• **TEXT SECTION**:

* * *

Is it possible to have a completely complacent male betta?


----------



## Chuckee (Nov 17, 2012)

I have a boy who is exactly the same way!
He lives right next to a female, and he flirts with her constantly, showing every iota of fin he's got (which is a lot, but it's a nearly transparent brown) and dancing back and forth in front of her. But he's never flared at her.
When I had him in a divided tank with a male plakat, he cowered instead of flared back.
But the female next to him, who's also a coward, seems to like him back. Which almost tempts me to toss them together and see what happens, but neither is suitable breeding stock, they were both rescues.


----------



## Cez (Nov 13, 2012)

Aah, it's so bizarre! That's adorable though. They seem like they'd be a happy couple


----------



## Chuckee (Nov 17, 2012)

Cez said:


> Aah, it's so bizarre! That's adorable though. They seem like they'd be a happy couple


I know, right?
They're just so gentle, it's nuts! And they're both beggars like no fish I've ever seen! 
When I walk by them, they both come close and stare at me, occasionally darting up to look at the surface of the water, just in case they missed me feeding them, and then back to staring me down. I think they try to hypnotize me. 

Ah, well. Leave it to me to end up with nuts! All of my friends have been slightly off... I had a half-blind horse who hated men and loved sad songs, a Felix (cat) who thought that he was a dog, a dog that would chase birds up into the air and a dog that followed my school bus, waited outside, then followed it home. She would also sit and have rather lengthy conversations with me and refused to acknowledge any person who even jokingly insulted her.

* * *

• **DATA EXTRACT**:
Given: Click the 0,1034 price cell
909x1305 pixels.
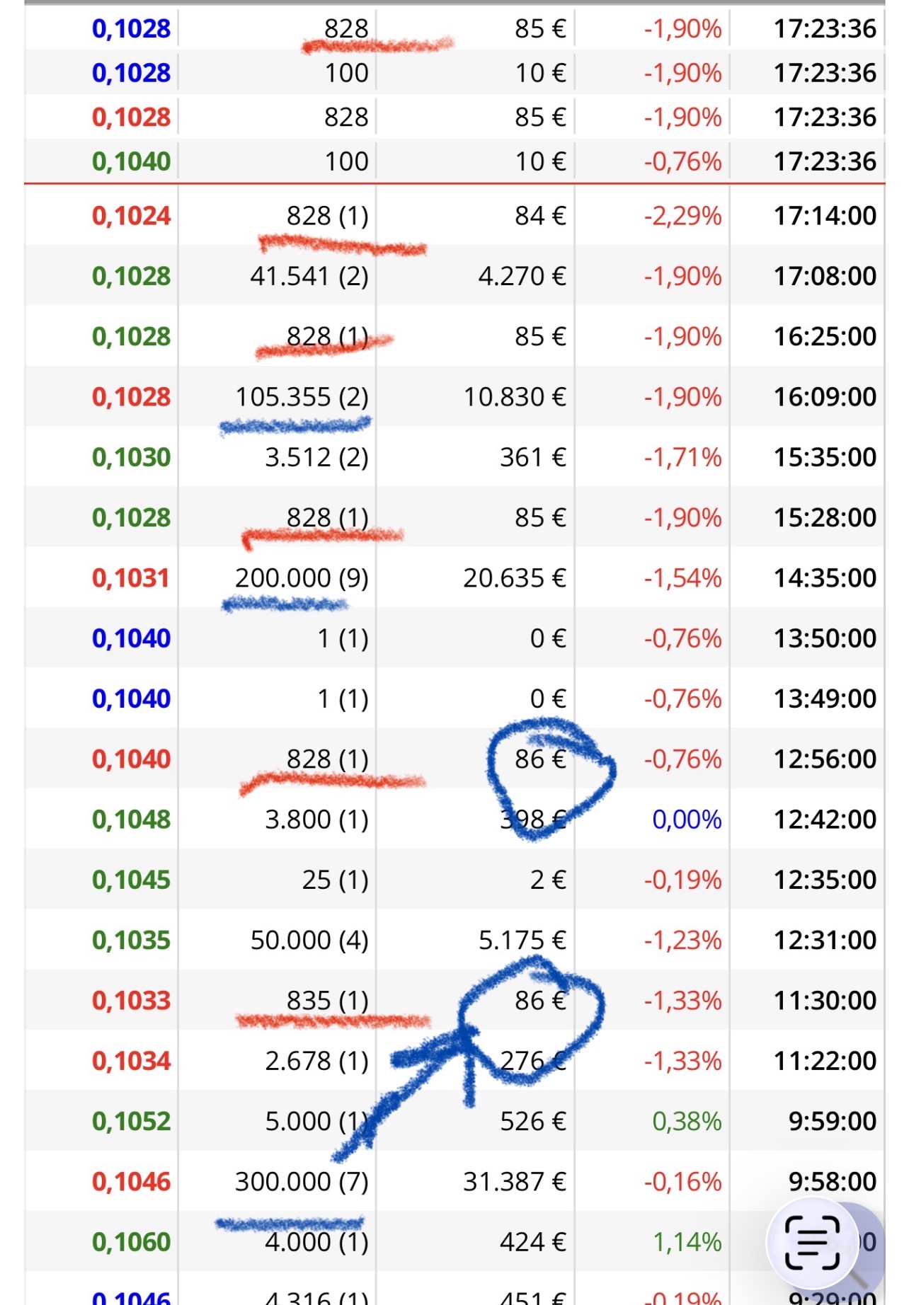Looking at the screenshot, I should tap(131, 1061).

* * *

• **WORK TO DO**:
1. Answer these questions about the betta forum thread above, one line each:
(a) What did the boy do when he shared a divided tank with a male plakat?
(b) Why are he and the female next to him not suitable breeding stock?
(c) What two things did the half-blind horse feel strongly about?
2. Repeat the passage of the betta forum thread word for word, starting at "Is it possible" and ending at "flared at her.".

• **SOLUTIONS IN ORDER**:
1.
(a) He cowered instead of flaring back.
(b) They were both rescues.
(c) It hated men and loved sad songs.

2.
Is it possible to have a completely complacent male betta?


----------



## Chuckee (Nov 17, 2012)

I have a boy who is exactly the same way!
He lives right next to a female, and he flirts with her constantly, showing every iota of fin he's got (which is a lot, but it's a nearly transparent brown) and dancing back and forth in front of her. But he's never flared at her.